(Word and element pointing entries)
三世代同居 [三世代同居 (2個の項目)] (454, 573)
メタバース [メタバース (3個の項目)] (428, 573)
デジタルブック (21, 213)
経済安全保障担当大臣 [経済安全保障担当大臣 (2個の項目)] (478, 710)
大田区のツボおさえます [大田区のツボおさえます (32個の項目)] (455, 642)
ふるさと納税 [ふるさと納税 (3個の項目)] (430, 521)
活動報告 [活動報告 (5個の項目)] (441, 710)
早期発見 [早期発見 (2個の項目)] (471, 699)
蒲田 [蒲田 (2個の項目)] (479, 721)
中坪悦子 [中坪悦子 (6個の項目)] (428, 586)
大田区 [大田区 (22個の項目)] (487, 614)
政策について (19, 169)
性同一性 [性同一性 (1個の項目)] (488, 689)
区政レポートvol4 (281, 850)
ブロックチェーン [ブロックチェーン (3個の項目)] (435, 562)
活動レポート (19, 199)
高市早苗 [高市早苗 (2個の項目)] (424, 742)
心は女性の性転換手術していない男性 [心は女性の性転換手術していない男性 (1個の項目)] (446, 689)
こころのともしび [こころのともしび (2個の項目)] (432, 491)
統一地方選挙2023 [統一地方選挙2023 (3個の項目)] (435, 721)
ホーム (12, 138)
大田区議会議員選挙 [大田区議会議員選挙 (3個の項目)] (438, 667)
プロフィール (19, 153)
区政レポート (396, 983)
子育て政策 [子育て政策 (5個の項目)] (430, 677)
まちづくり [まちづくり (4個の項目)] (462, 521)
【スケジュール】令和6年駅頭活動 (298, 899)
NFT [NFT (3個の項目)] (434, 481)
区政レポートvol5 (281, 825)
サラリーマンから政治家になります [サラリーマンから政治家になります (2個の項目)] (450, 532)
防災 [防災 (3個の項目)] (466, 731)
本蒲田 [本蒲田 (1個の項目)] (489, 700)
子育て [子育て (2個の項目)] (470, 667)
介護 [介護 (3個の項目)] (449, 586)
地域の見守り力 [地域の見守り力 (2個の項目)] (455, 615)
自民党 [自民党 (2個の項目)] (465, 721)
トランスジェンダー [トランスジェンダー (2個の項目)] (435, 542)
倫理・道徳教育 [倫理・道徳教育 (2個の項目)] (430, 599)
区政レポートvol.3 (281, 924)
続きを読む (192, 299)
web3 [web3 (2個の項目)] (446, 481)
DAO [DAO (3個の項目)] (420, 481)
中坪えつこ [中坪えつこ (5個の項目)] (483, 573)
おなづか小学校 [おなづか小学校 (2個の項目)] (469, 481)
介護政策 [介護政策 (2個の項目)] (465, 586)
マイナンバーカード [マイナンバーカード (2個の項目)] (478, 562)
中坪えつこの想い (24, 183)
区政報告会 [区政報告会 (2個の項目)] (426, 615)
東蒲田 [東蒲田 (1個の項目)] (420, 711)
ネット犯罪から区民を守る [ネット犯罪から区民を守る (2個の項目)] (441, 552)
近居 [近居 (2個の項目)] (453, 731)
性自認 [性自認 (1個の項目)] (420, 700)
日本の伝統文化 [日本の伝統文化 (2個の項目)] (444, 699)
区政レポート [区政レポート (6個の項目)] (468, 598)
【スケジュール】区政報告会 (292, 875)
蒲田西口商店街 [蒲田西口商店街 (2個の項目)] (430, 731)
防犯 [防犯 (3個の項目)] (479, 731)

[Task to complete]
Tally the rows above that contain the string "区政レホ" and give only the number.

[Right answer]
3